(Reuters) - State governments, which have been battling slow economic growth, cut aid to public colleges for five years and now spend 28 percent less per student than they did in 2008, according to a study published on Tuesday.
The reductions in every state except Wyoming and North Dakota average $2,353 for the 75 percent of undergraduates who attend public colleges and show few signs of easing soon, according to the study's lead writer, Phil Oliff of the Center on Budget and Policy Priorities.
"The rate of decline has moderated somewhat, but we don't see clear signs that states are reinvesting in their higher education systems," Oliff said in a conference call with reporters. "They are coming out of an enormous hole."
Revenues for state governments have risen for nearly three years, but are not matching the bounceback after previous recessions, with the rate of increase slowing in the 2012 third quarter, according to the Rockefeller Institute of Government.

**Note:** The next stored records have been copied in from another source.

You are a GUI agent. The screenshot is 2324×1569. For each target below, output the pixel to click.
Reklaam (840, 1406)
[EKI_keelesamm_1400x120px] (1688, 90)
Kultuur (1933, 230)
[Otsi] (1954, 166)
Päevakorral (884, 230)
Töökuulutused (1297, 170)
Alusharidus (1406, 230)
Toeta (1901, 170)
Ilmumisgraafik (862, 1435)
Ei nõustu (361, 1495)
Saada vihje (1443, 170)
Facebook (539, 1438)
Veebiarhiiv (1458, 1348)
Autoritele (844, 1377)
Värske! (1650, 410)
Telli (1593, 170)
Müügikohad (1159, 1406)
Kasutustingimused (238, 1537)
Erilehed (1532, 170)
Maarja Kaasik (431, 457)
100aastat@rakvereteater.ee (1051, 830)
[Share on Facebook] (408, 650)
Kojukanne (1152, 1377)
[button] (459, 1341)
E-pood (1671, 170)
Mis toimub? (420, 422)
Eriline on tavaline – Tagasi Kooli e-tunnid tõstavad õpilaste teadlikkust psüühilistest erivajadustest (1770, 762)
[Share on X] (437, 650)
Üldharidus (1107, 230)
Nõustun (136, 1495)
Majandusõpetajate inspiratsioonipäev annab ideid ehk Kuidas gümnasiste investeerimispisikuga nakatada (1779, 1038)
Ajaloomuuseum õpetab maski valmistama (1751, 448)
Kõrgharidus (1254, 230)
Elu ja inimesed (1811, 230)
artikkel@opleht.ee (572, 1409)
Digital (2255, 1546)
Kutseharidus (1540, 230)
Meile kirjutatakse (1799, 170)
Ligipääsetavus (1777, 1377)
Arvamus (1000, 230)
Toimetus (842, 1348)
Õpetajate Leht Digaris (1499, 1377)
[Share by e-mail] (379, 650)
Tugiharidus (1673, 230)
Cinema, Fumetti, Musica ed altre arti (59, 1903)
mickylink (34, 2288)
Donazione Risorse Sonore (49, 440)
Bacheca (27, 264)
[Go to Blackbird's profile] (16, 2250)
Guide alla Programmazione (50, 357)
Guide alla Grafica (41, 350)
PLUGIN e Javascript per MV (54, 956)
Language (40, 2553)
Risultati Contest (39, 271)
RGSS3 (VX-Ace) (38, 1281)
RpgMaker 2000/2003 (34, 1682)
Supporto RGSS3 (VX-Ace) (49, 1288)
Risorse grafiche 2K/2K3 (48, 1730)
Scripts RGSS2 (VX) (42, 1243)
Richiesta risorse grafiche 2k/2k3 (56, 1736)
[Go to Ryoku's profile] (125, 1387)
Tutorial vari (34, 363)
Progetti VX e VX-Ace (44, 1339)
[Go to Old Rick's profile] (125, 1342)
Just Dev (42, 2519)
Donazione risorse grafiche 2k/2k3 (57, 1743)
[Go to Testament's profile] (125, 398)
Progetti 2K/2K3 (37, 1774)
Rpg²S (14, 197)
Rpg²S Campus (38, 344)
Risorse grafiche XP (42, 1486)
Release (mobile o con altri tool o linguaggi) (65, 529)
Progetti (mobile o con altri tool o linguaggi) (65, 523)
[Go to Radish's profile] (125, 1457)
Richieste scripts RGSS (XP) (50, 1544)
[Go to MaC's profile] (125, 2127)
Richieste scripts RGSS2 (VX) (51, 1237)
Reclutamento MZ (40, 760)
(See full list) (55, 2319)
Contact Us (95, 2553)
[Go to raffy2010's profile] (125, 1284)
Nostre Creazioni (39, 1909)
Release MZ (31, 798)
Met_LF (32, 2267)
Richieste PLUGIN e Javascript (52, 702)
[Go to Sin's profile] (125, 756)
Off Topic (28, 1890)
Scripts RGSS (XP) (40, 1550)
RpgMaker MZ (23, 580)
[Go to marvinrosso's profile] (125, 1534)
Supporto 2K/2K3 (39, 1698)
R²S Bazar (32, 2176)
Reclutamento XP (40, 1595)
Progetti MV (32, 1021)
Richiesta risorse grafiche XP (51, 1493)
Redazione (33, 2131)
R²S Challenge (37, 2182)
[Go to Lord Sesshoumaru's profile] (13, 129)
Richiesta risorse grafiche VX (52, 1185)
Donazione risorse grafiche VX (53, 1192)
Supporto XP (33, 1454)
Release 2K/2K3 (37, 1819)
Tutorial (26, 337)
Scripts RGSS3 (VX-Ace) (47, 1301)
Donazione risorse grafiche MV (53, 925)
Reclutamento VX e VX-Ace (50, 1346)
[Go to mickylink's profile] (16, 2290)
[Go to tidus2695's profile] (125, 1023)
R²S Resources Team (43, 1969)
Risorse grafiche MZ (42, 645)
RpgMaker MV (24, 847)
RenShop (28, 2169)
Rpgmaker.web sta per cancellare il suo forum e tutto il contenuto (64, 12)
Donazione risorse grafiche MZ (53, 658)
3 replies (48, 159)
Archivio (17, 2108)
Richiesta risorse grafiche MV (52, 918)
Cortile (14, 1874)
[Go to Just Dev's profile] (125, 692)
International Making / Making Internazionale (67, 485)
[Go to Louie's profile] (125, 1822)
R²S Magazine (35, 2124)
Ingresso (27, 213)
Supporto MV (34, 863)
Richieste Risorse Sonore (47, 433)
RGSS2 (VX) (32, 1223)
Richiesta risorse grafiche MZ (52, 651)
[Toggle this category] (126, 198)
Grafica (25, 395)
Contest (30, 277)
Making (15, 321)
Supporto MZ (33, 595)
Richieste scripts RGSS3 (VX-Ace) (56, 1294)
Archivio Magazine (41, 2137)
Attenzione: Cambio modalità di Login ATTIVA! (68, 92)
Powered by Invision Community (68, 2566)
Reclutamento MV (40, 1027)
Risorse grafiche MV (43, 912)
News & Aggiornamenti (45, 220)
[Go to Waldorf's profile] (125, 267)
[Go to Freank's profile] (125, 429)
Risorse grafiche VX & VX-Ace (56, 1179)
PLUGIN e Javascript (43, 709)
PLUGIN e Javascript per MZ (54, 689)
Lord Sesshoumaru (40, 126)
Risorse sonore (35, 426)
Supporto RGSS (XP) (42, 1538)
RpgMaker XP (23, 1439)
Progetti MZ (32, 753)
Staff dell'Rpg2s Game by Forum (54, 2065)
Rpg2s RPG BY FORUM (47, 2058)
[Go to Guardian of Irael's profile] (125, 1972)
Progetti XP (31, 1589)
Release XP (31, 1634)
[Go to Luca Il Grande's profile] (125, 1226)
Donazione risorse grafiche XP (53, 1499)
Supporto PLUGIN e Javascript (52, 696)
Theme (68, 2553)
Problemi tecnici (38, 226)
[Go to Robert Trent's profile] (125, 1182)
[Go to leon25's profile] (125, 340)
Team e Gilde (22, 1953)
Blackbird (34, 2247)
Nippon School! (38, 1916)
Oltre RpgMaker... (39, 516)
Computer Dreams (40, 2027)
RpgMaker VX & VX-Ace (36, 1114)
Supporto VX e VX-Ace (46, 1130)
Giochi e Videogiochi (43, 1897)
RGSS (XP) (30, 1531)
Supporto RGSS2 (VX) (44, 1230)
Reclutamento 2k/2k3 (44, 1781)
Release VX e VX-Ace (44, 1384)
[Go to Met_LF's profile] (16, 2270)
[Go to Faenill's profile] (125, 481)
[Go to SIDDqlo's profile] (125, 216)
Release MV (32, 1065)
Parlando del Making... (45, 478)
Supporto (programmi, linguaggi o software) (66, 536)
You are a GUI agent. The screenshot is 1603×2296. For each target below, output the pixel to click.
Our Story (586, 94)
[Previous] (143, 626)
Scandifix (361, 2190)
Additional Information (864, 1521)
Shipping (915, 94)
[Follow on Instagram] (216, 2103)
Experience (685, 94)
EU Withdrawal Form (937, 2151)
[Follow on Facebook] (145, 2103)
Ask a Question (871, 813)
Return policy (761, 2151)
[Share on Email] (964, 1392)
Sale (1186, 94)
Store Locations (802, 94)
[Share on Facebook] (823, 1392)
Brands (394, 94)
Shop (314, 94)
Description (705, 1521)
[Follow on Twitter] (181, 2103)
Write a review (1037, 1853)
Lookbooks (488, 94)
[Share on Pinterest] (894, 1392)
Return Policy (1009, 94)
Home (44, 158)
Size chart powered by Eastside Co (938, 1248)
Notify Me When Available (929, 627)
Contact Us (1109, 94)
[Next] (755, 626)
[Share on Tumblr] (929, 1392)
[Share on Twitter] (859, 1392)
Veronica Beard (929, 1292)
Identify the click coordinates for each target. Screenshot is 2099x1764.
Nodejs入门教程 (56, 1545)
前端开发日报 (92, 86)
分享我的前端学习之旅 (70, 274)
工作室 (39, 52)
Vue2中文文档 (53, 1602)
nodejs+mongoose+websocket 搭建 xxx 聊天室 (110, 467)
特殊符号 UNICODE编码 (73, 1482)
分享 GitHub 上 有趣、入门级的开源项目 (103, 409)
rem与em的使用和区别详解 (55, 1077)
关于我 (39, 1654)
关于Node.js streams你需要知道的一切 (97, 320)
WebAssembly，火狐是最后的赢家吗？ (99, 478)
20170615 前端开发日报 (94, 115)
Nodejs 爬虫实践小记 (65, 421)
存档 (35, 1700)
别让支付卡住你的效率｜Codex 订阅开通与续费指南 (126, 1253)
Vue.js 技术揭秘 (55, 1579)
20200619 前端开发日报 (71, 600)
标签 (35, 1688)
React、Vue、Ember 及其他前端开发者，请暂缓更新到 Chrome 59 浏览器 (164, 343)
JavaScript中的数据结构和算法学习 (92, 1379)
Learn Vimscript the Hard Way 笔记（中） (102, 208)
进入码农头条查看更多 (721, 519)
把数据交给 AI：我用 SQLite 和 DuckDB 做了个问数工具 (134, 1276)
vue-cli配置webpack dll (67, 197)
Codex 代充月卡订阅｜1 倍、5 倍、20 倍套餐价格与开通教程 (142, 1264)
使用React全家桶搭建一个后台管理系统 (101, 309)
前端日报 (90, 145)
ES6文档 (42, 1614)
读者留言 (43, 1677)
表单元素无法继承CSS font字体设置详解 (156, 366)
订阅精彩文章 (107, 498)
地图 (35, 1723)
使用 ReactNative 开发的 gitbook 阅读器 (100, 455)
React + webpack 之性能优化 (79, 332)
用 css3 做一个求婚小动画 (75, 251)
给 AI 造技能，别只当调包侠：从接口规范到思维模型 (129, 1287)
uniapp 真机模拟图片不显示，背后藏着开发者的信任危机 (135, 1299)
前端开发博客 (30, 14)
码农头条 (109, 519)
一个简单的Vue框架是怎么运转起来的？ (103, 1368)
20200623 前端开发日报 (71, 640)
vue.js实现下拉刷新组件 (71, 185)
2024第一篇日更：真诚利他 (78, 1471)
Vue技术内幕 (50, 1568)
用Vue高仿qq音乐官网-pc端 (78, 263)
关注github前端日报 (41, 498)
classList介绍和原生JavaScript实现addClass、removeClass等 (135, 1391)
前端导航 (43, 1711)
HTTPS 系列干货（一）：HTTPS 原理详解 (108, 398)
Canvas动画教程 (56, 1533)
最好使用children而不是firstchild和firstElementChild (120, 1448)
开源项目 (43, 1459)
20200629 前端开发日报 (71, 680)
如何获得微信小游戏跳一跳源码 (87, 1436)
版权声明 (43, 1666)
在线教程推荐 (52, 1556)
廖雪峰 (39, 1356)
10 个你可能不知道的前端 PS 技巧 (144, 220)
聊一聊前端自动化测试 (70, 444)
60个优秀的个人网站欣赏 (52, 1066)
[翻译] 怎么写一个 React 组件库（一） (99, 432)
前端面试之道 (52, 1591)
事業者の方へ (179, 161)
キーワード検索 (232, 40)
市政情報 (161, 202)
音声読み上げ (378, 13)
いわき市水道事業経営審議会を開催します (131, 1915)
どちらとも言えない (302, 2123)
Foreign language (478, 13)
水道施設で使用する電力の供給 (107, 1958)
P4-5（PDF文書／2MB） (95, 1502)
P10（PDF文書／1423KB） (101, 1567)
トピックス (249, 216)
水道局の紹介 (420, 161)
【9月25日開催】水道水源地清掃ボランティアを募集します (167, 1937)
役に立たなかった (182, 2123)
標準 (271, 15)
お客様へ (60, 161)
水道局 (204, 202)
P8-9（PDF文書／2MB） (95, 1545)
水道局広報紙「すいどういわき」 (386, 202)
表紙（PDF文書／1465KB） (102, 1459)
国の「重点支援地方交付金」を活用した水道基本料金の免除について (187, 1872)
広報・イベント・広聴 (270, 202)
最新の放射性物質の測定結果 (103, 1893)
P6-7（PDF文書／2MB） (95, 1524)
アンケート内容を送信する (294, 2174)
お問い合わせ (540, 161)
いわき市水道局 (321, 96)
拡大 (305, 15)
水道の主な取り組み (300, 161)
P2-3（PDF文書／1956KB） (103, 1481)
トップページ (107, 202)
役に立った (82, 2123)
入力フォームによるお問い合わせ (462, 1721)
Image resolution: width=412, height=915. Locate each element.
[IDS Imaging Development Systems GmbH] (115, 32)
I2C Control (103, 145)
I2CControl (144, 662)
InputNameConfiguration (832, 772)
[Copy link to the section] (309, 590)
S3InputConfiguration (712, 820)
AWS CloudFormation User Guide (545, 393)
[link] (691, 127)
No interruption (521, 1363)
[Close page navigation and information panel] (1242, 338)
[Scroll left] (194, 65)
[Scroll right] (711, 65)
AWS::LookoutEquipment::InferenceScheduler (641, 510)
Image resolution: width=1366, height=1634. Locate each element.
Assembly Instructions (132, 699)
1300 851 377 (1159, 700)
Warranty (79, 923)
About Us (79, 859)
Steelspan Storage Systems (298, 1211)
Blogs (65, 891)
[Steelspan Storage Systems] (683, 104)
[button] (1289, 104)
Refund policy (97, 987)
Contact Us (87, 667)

The cuts by state governments range from nearly $4,800 annually per student in New Mexico to $561 in Alaska and have spurred tuition hikes at public colleges, staff cuts, larger classes and the elimination of courses and departments, the study said.
"Thirty-six states have cut funding by more than 20 percent, with 11 states cutting funding by more than one-third. Two states -- Arizona and New Hampshire -- have cut their higher education spending in half," the study said.
Florida, Oregon, Louisiana and Alabama were among states that pulled back most sharply on college aid, while New York, North Carolina and Maine made the smallest reductions in the years tracked in the study.
Tuition at four-year public colleges has grown on average by $1,850 a year, or 27 percent when adjusted for inflation, since the 2007-2008 academic year, the study said. Tuition in Arizona and California has shot up more than 70 percent.
Other big percentage hikes were in Florida, Georgia, Washington state, Hawaii and Alabama.
State policymakers need to ease away from tax cuts and to consider increasing revenues to reinvigorate their public colleges, the study said.